Short problem 1: Could you write out the lines of the records as a numbered list, starting at the line with "Where should I click to: Select the" and ending at the line with "(x=40, y=221)", skipping any blank lines?

Quoted passage:
━━━━━━━━

Credit facilities are drawn on the Corporation’s $1.5 billion committed syndicated bank credit facility and  
on the Corporation’s U.S.$300 million committed facility. The $1.5 billion committed syndicated bank facility  
is the primary source for short-term liquidity after the cash flow generated from the Corporation’s business. 
The facility is a four-year revolving credit facility that was last renewed in June 2011 and matures in 2015.  
The U.S.$300 million committed facility is a five-year facility that matures in 2013. Interest rates on the credit 
facilities vary depending on the option selected; Canadian prime, bankers’ acceptance, U.S. LIBOR or U.S. base 
rate, in accordance with a pricing grid that is standard for such facilities. A total of U.S.$300 million of the credit 
facilities has been designated as a hedge of the Corporation’s net investment in U.S. foreign operations. The 
Corporation also has $240 million available in committed bilateral credit facilities, all of which mature in 2013.

Debentures bear interest at fixed rates ranging from 6.4 per cent to 7.3 per cent and have maturity dates ranging 
from 2014 to 2030. During 2011, the Corporation’s 6.9 per cent medium term notes matured and were paid out 
in the amount of $225 million.

━━━━━━━━

Listed entries:

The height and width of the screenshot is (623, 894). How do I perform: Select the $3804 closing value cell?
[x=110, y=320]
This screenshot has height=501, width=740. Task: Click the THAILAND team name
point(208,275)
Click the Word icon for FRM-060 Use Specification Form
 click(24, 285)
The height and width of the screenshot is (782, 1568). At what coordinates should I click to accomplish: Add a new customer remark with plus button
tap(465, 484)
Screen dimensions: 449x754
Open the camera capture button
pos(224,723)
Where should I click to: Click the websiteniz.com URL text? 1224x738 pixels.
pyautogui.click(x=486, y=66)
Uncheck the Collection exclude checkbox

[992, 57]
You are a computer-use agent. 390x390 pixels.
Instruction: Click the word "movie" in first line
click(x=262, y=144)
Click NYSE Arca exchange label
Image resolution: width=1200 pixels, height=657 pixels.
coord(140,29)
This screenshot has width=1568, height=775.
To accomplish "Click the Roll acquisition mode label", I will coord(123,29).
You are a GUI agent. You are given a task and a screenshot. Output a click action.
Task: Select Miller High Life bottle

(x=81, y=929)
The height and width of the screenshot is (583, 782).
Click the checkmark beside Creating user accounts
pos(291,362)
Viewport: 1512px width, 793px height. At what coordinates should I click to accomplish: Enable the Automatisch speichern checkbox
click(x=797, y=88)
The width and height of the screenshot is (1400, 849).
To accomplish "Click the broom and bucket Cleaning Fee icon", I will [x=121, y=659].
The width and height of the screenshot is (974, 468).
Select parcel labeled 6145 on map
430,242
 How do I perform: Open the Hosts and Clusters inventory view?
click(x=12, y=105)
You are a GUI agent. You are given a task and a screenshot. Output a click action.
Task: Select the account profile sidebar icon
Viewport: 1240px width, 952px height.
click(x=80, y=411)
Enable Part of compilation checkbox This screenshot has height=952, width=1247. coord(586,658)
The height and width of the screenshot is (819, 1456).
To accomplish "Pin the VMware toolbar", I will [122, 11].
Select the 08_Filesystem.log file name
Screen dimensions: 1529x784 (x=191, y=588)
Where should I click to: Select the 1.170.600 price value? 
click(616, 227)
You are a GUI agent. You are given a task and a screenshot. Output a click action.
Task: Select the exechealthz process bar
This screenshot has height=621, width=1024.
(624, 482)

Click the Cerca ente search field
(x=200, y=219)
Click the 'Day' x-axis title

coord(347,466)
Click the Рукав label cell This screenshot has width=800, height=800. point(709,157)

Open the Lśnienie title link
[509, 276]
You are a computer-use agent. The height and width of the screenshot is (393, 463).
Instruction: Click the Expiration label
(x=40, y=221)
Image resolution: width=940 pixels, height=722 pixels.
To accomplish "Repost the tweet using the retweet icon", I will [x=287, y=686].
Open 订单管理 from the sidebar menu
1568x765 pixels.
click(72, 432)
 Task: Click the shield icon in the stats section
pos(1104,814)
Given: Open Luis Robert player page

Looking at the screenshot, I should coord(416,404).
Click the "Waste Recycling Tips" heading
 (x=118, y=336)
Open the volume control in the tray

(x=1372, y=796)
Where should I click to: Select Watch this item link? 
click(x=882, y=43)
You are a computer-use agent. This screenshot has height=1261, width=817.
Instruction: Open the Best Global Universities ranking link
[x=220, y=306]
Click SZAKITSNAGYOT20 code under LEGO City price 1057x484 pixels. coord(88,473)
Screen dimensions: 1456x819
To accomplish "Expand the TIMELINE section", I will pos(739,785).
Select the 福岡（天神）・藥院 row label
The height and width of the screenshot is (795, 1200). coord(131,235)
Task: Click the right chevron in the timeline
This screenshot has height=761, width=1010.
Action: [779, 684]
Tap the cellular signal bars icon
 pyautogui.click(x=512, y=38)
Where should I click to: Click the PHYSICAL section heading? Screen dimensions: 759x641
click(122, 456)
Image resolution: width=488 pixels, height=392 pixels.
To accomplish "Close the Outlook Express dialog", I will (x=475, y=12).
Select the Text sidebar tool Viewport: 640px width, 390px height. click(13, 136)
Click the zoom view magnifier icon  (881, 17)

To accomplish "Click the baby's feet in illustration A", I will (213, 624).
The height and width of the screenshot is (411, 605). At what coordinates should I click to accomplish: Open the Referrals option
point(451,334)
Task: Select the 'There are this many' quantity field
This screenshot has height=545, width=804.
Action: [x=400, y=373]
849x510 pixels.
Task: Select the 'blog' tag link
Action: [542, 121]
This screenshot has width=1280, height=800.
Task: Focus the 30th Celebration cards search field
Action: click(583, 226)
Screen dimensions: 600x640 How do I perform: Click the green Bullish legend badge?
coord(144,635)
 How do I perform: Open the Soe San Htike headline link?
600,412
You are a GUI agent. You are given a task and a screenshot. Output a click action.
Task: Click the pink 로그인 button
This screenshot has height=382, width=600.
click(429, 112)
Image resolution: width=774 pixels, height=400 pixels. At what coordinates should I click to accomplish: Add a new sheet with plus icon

━━━━━━━━

Short problem 2: Can you copy the credit facilities passage word for word from "Debentures bear interest" to "of $225 million."?

Full response 1:
1. Where should I click to: Select the 1.170.600 price value? 
2. click(616, 227)
3. You are a GUI agent. You are given a task and a screenshot. Output a click action.
4. Task: Select the exechealthz process bar
5. This screenshot has height=621, width=1024.
6. (624, 482)
7. Click the Cerca ente search field
8. (x=200, y=219)
9. Click the 'Day' x-axis title
10. coord(347,466)
11. Click the Рукав label cell This screenshot has width=800, height=800. point(709,157)
12. Open the Lśnienie title link
13. [509, 276]
14. You are a computer-use agent. The height and width of the screenshot is (393, 463).
15. Instruction: Click the Expiration label
16. (x=40, y=221)

Full response 2:
Debentures bear interest at fixed rates ranging from 6.4 per cent to 7.3 per cent and have maturity dates ranging 
from 2014 to 2030. During 2011, the Corporation’s 6.9 per cent medium term notes matured and were paid out 
in the amount of $225 million.